→ Records for processing:

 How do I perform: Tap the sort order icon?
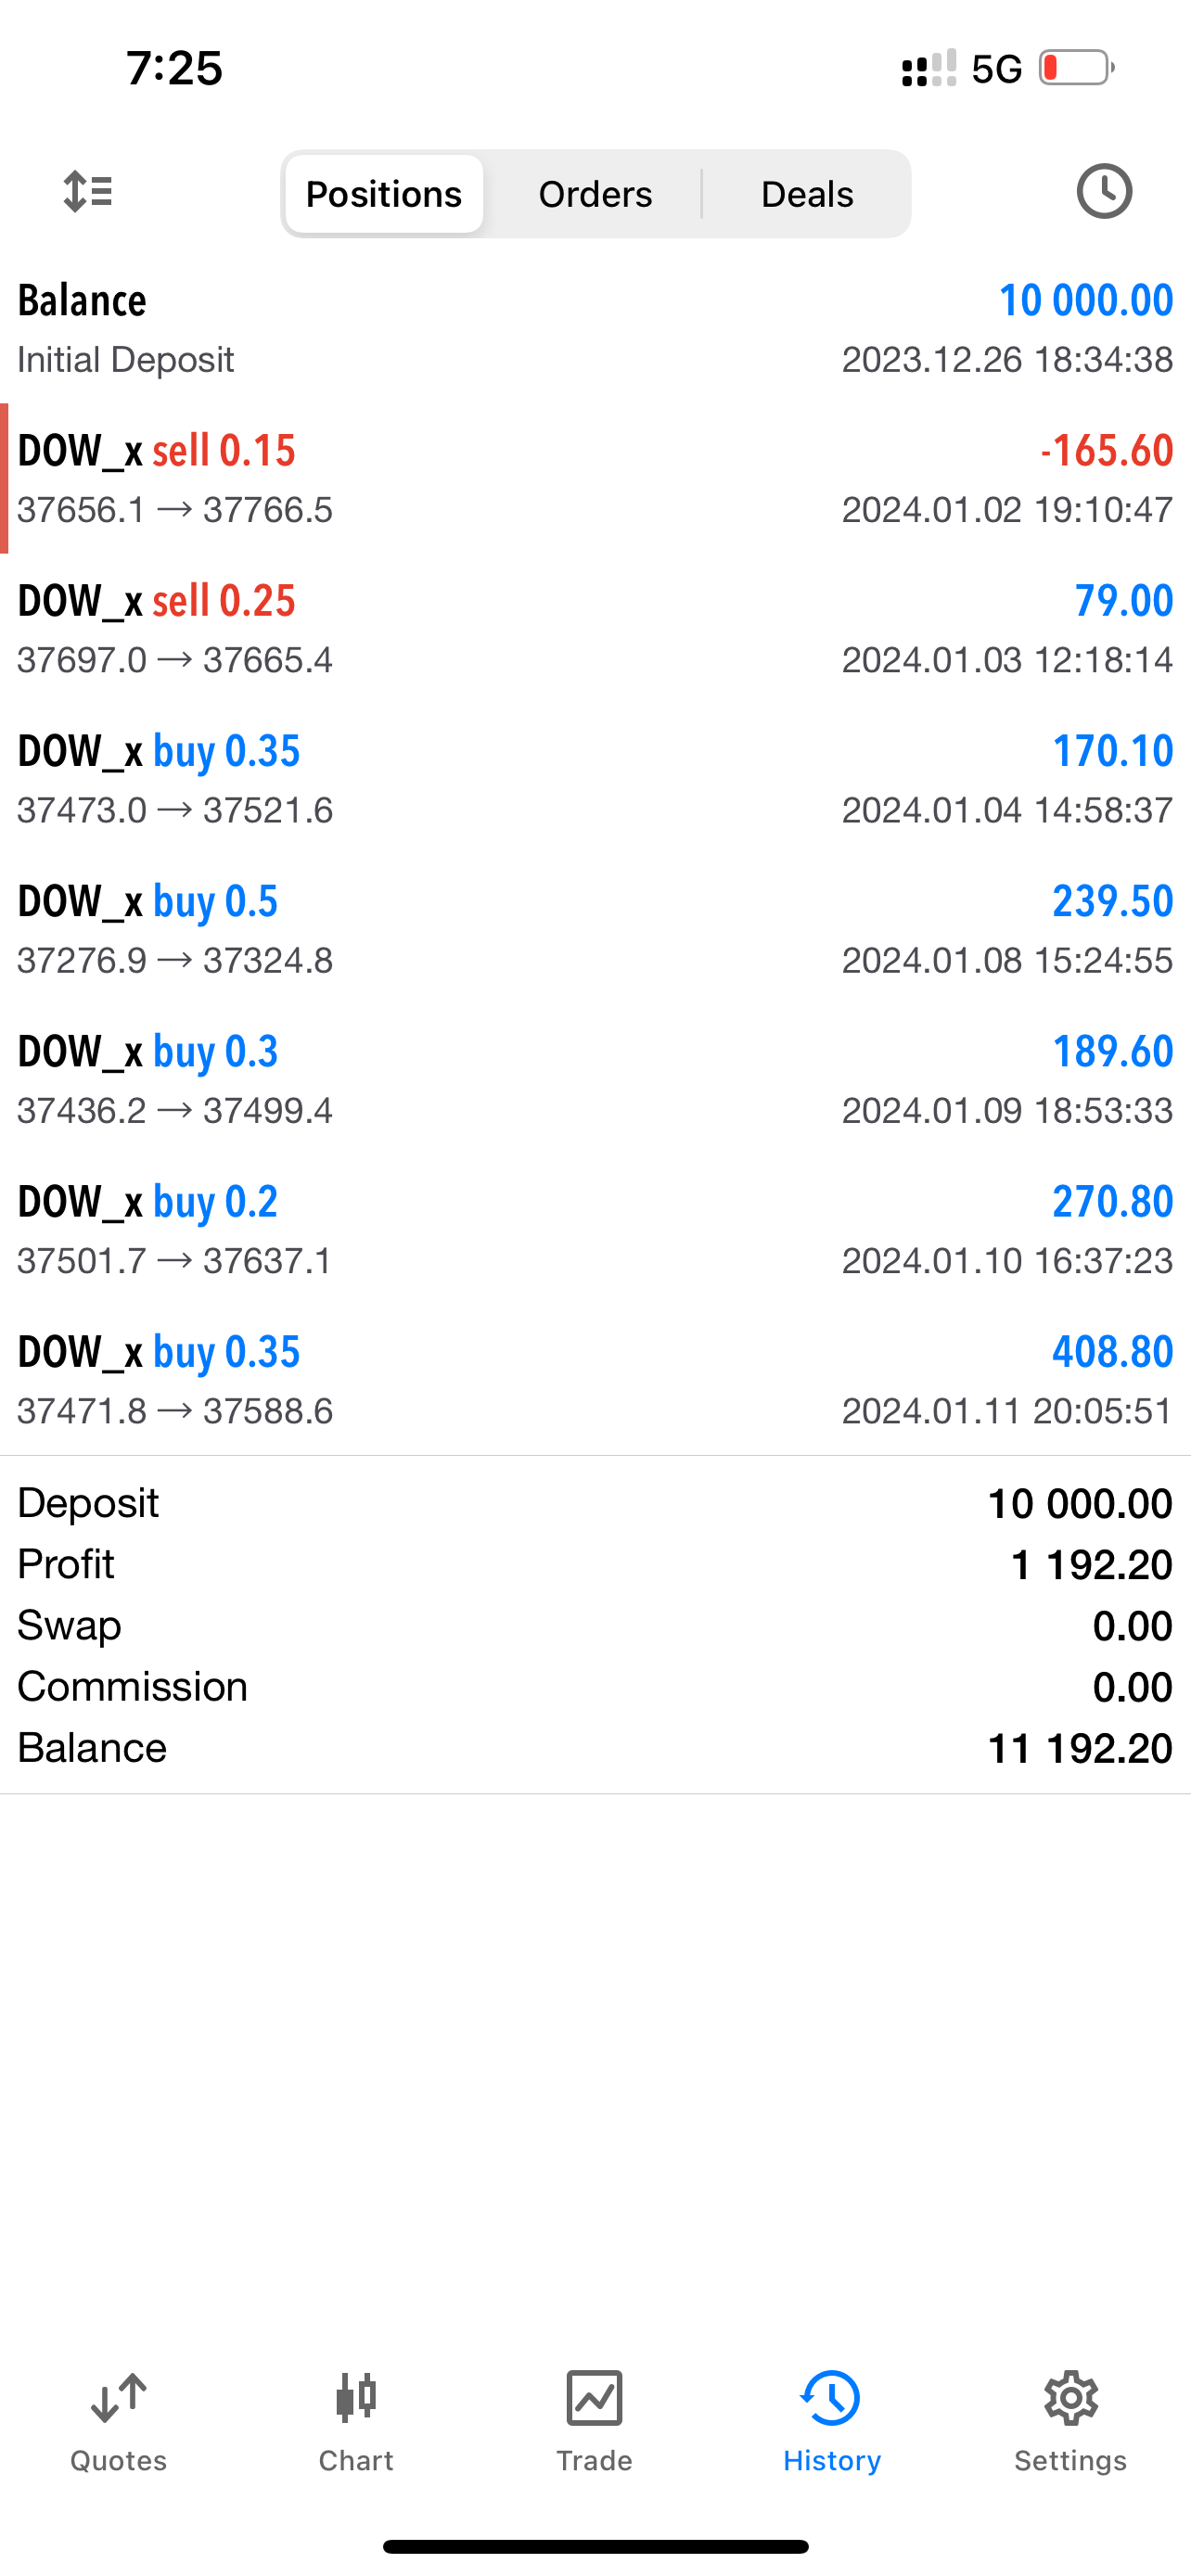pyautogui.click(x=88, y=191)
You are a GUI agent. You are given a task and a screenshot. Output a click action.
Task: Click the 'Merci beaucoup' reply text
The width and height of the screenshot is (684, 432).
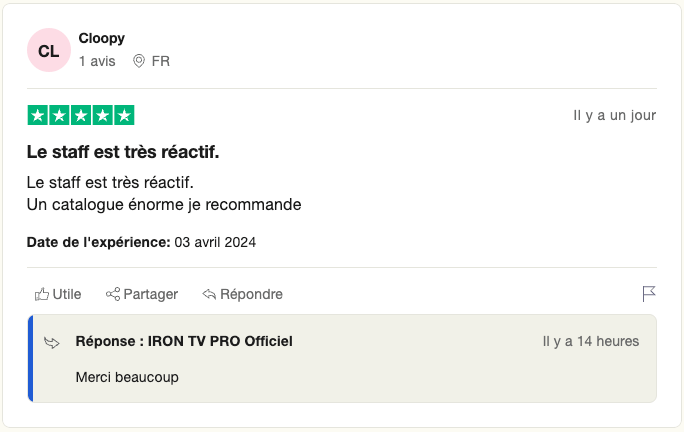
==
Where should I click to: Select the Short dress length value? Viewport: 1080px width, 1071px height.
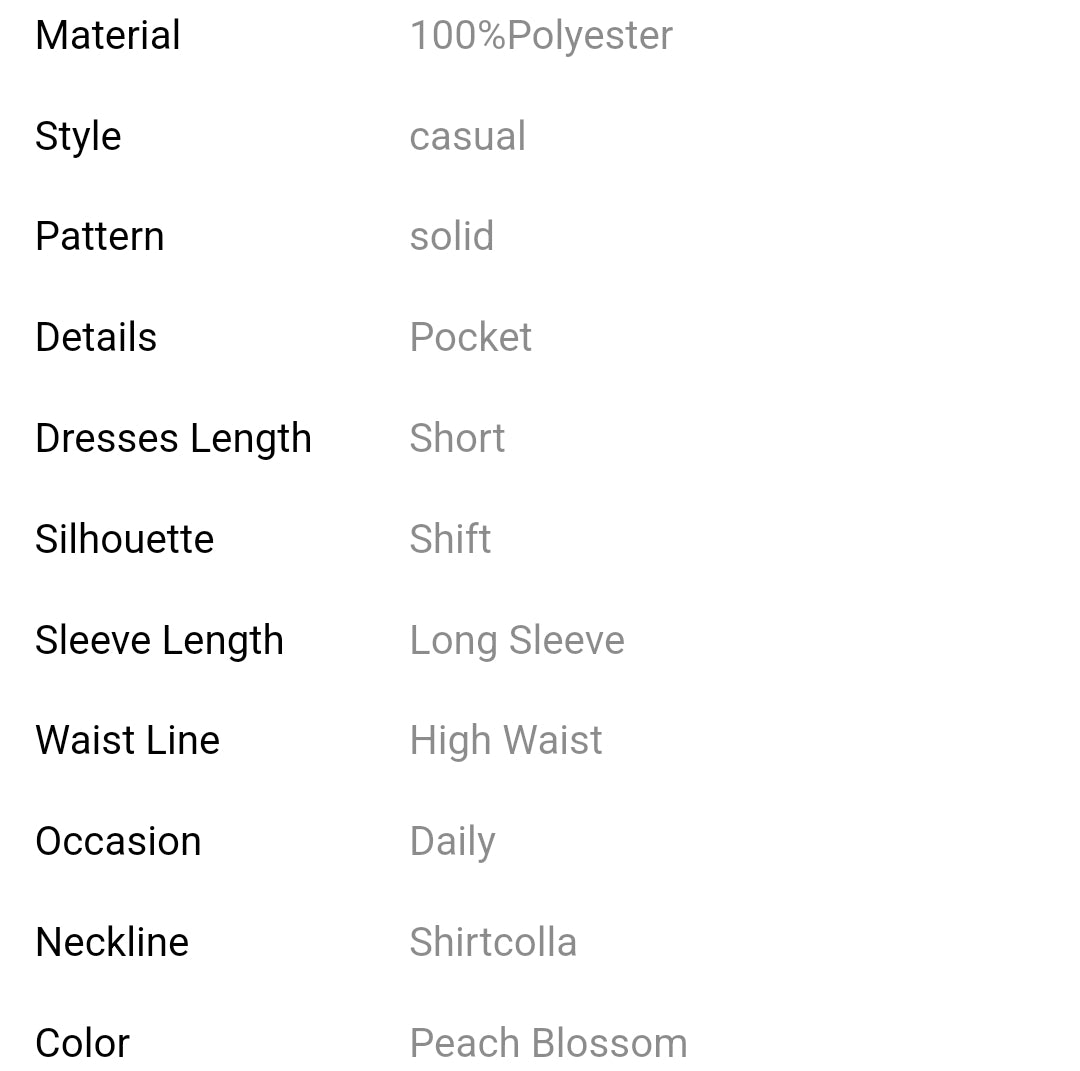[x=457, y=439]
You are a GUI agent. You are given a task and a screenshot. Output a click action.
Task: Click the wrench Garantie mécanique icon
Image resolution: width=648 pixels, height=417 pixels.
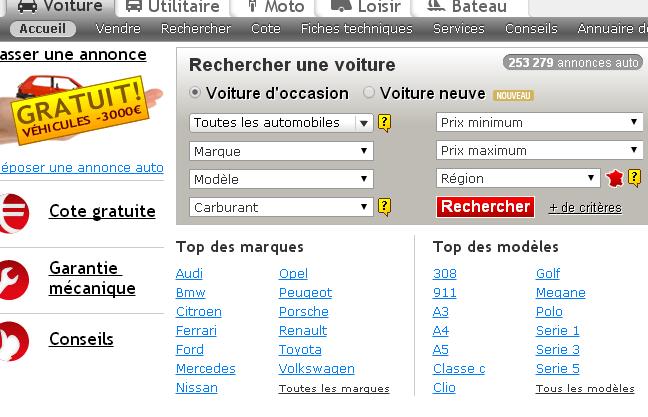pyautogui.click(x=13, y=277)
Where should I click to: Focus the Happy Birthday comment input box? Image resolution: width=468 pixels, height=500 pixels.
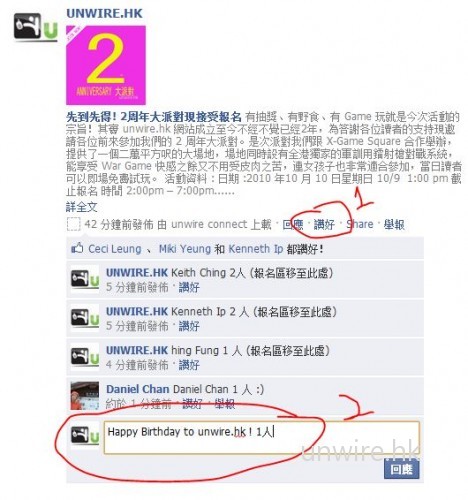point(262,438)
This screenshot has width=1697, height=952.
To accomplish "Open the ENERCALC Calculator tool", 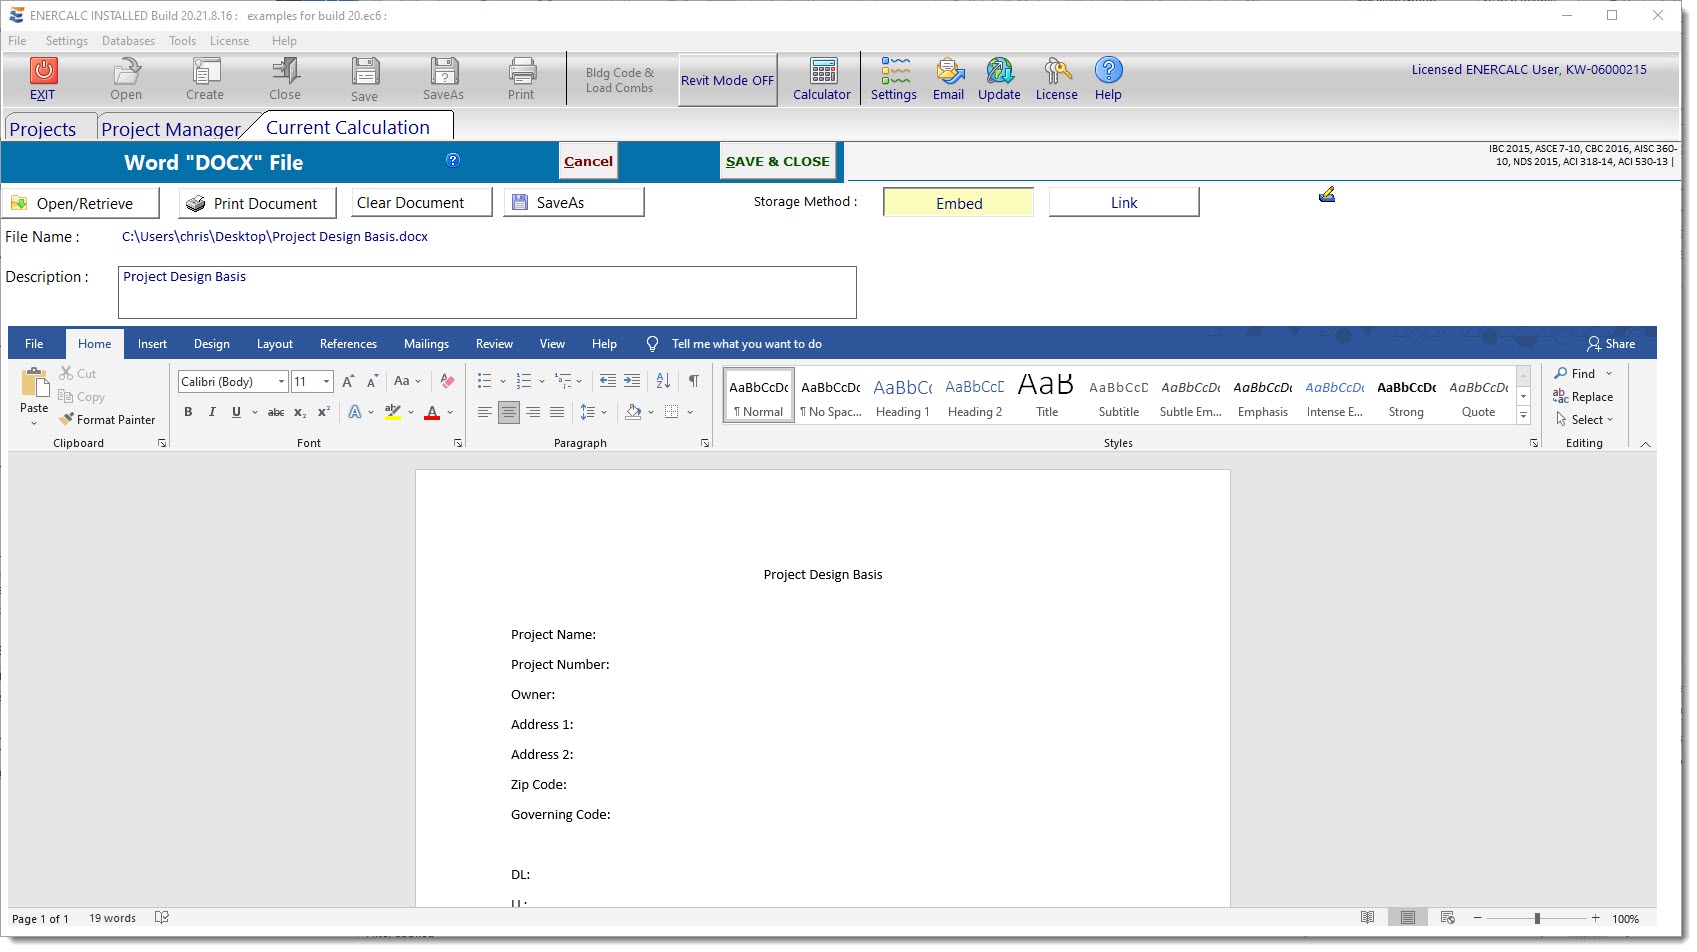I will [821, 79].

→ Aim of the task: Where the listing above reaches the line that contains "Task: Click the 'Merci beaucoup' reply text", start retyping, and finish with the line that contains "The width and"; reproduce those lines exactly and no others.

→ Exercise result:
Task: Click the 'Merci beaucoup' reply text
The width and height of the screenshot is (684, 432).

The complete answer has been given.